Storage Area Location Description
User Home /home/username/ This is where the user starts after logging in to taki. Only accessible to the user by default. Default size is 100 MB, storage is located on the management node. This area is backed up nightly.
User Workspace Symlink: /home/username/pi_name_user
Mount point: /umbc/xfs1/pi_name/users/username/
A central storage area for the user’s own data, accessible only to the user and with read permission to the PI, but not accessible to other group members by default. Ideal for storing output of parallel programs, for example. This area is not backed up.
Group Workspace Symlink: /home/username/pi_name_common
Mount point: /umbc/xfs1/pi_name/common/
The same functionality and intent for use as user workspace, except this area is accessible with read and write permission to all members of the research group.
Scratch space /scratch/NNNNN Each compute node on the cluster has local /scratch storage. The space in this area is shared among current users of the node so the total amount available will vary based on system usage.

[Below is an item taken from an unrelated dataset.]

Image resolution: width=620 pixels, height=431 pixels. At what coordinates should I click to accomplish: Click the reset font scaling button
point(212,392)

This storage is convenient temporary space to use while your job is running, but note that your files here persist only for the duration of the job. Use of this area is encouraged over /tmp, which is also needed by critical system processes. Note that a subdirectory NNNNN (e.g., 22704) is created for your job by the scheduler at runtime.
Tmp Space /tmp/ Each machine on the cluster has its own local /tmp storage, as is customary on Unix systems. This scratch area is shared with other users and is purged periodically by the operating system, therefore is only suitable for temporary scratch storage. Use of /scratch is encouraged over /tmp (see above).

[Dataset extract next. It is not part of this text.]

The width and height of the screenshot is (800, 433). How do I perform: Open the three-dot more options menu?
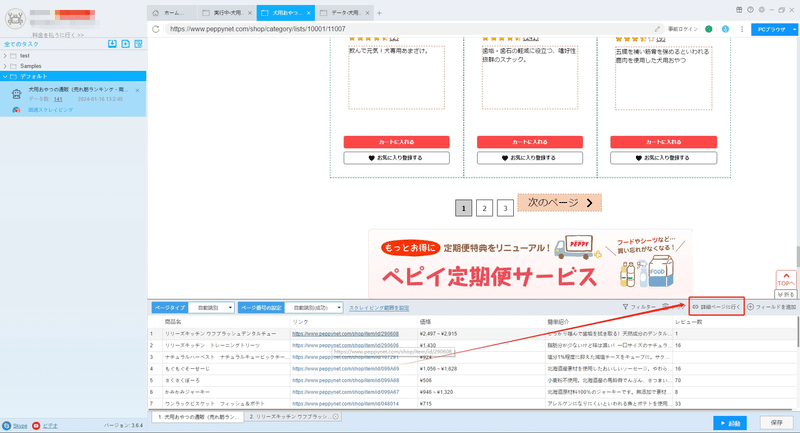742,29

AFS /afs/ Your AFS storage is conveniently available on the cluster, but can only be accessed from the user node. The “/u/s” in the directory name should be replaced with the first two letters of your username (for example user “straha1” would have directory /afs/

“Mount point” indicates the actual location of the storage on the filesystem. Traditionally, many users prefer to have a link to the storage from their home directory for easier navigation. The field “symlink” gives a suggested location for this link. For example, once the link is created, you may use the command “cd ~/pi_name_user” to get to User Workspace for the given PI. These links may be created for users as part of the account creation process; however, if they do not yet exist, simple instructions are provided below to create them yourself.

The amount of space available in the PI-specific areas depend on the allocation given to your research group. Your AFS quota is determined by DoIT. The quota for everyone’s home directory is generally the same.

Note that listing the contents of /umbc/xfs1 may not show storage areas for all PIs. This is because PI storage is only loaded when it is in use. If you attempt to access a PI’s subdirectory in /umbc/xfs1, it should be loaded (seamlessly) if it was previously offline.